Summary: For certain hints HLint needs to determine if a Haskell expression is atomic. I wrote a generic method to generate expressions and test if they are atomic.
With HLint, if you write a statement such as:
main = print ("Hello")
You get the hint:
Sample.hs:1:14: Warning: Redundant bracket
Found:
("Hello")
Why not:
"Hello"
One of ways HLint figures out if brackets are redundant is if the expression inside the brackets is "atomic" - if you never have to bracket it in any circumstances. As an example, a literal string is atomic, but an if
expression is not. The isAtom
function from haskell-src-exts-util
has a list of the types of expression which are atomic, but the Exp
type from haskell-src-exts
has 55 distinct constructors, and I don't even know what many of them do. How can we check the isAtom
function is correct?
One approach is to use human thought, and that's the approach used until now, with reasonable success. However, I've recently written a script which solves the problem more permanently, generating random expressions and checking that isAtom
gives the right value. In this post I'm going to outline a few features of how that script works. There are basically three steps:
1) Generate a type-correct Exp
The first step is to generate a random Exp
which follows the type definition. Fortunately the Data
class in Haskell lets us generate values. We define:
mkValue :: forall a . Data a => Int -> IO a
mkValue depth
| Just x <- cast "aA1:+" = randomElem x
| Just x <- cast [-1 :: Int, 1] = randomElem x
| Just x <- cast [-1 :: Integer, 1] = randomElem x
| AlgRep cs <- dataTypeRep $ dataTypeOf (undefined :: a) =
if depth <= 0 then throwIO LimitReached else fromConstrM (mkValue $ depth - 1) =<< randomElem cs
Here we are saying that given a depth
, and a result type a
, we generate a value of type a
. Note that the a
argument is the result, but we don't pass anything in of type a
. The first three lines of the body follow the pattern:
| Just x <- cast [list_of_element] = randomElem x
This tries to convert list_of_element
to [a]
by using runtime type information. If it succeeds, we pick a random element from the list. If it doesn't we continue onwards.

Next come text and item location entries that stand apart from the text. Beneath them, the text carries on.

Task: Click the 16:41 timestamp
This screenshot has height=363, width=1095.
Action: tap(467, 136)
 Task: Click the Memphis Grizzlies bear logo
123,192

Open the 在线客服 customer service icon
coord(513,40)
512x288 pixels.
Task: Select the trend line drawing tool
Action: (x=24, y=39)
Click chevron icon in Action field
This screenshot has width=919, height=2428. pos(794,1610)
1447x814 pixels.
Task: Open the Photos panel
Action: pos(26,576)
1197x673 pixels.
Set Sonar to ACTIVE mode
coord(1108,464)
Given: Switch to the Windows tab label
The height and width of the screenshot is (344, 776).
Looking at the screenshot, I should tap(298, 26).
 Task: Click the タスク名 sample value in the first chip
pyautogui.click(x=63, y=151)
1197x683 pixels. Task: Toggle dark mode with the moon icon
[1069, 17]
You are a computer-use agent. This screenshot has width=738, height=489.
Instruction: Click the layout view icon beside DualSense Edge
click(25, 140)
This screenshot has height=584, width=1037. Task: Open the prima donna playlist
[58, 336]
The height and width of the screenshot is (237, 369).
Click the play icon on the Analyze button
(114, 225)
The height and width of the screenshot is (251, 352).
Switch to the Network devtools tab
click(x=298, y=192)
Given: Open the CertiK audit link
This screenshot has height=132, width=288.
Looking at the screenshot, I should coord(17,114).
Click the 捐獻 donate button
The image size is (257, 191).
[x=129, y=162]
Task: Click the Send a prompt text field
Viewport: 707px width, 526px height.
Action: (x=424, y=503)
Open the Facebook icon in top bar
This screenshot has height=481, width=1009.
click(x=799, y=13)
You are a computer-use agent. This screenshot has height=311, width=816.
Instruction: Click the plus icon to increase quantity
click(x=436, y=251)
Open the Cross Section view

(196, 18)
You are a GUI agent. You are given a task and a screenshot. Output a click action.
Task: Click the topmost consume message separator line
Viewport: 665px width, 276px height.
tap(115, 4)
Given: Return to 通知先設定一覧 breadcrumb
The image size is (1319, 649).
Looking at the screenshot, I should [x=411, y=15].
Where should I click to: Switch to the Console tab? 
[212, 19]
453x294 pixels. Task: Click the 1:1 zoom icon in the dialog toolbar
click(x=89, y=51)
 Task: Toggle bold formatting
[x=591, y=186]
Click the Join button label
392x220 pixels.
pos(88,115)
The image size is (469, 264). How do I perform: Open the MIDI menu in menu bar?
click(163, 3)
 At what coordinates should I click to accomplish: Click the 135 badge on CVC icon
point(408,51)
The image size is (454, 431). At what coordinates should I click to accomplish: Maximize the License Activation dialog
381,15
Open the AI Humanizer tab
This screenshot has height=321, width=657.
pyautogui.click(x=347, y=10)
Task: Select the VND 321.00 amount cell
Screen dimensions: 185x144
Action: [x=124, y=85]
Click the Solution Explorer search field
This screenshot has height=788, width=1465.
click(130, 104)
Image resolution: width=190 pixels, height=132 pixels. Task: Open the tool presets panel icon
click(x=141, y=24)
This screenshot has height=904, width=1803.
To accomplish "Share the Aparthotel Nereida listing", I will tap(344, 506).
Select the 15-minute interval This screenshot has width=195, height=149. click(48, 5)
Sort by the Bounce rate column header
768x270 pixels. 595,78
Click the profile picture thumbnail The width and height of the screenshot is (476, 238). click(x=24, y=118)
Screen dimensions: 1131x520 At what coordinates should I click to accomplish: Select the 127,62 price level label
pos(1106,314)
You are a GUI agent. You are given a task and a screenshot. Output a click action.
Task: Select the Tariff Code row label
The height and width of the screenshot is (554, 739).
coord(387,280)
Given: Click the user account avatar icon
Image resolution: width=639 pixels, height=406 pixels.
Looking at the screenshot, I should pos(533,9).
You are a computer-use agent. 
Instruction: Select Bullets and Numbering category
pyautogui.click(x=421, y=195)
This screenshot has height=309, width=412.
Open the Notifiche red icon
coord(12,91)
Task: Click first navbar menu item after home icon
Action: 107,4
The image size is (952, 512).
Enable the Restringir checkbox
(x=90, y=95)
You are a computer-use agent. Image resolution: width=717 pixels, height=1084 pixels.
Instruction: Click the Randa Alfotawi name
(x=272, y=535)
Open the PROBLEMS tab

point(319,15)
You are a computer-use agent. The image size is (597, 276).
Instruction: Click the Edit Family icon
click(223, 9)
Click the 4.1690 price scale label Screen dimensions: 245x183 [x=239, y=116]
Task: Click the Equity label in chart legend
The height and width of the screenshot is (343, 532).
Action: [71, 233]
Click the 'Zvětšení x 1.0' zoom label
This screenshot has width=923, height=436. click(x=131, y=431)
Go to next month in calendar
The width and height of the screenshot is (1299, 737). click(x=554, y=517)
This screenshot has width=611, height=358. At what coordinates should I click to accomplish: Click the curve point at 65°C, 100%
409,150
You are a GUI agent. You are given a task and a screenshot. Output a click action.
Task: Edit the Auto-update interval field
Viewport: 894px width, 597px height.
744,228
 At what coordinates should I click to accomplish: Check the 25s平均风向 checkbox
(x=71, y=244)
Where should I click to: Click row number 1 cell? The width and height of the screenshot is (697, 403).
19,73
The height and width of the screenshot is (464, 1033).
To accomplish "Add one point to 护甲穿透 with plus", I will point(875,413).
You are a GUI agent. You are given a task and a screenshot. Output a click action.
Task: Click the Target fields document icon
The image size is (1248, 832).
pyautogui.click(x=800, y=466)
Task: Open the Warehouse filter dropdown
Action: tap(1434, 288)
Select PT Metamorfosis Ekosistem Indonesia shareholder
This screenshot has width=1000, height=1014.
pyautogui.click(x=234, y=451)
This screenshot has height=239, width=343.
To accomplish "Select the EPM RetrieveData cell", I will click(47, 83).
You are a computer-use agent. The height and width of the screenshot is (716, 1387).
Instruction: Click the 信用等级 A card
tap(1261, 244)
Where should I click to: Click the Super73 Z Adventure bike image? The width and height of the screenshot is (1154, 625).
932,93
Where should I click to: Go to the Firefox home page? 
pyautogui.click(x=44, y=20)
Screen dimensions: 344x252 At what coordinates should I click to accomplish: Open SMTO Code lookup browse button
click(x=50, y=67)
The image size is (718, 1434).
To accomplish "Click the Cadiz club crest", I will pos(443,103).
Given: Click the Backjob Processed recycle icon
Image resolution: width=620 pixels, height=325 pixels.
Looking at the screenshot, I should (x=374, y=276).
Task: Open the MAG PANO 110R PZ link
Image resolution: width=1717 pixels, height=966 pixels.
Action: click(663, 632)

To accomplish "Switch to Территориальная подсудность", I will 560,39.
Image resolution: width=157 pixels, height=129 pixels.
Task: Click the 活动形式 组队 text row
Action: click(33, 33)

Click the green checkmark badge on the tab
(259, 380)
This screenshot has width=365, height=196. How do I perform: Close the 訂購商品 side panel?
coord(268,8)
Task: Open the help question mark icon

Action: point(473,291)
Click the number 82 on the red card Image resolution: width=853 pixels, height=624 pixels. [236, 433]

The final case uses dataTypeRep
/dataTypeOf
to get a list of the constructors of a
. Note that we don't have a value of a
, so we make one up using undefined :: a
- but that's OK because dataTypeOf
promises not to look at its argument. Given a list of constructors, we pick one at random, and then call fromConstrM
- which says how to create a value of the right constructor, using some argument to fill in all the fields. We pass mkValue
as that argument, which causes us to recursively build up random values.
One immediate problem is what if we are building a [Int]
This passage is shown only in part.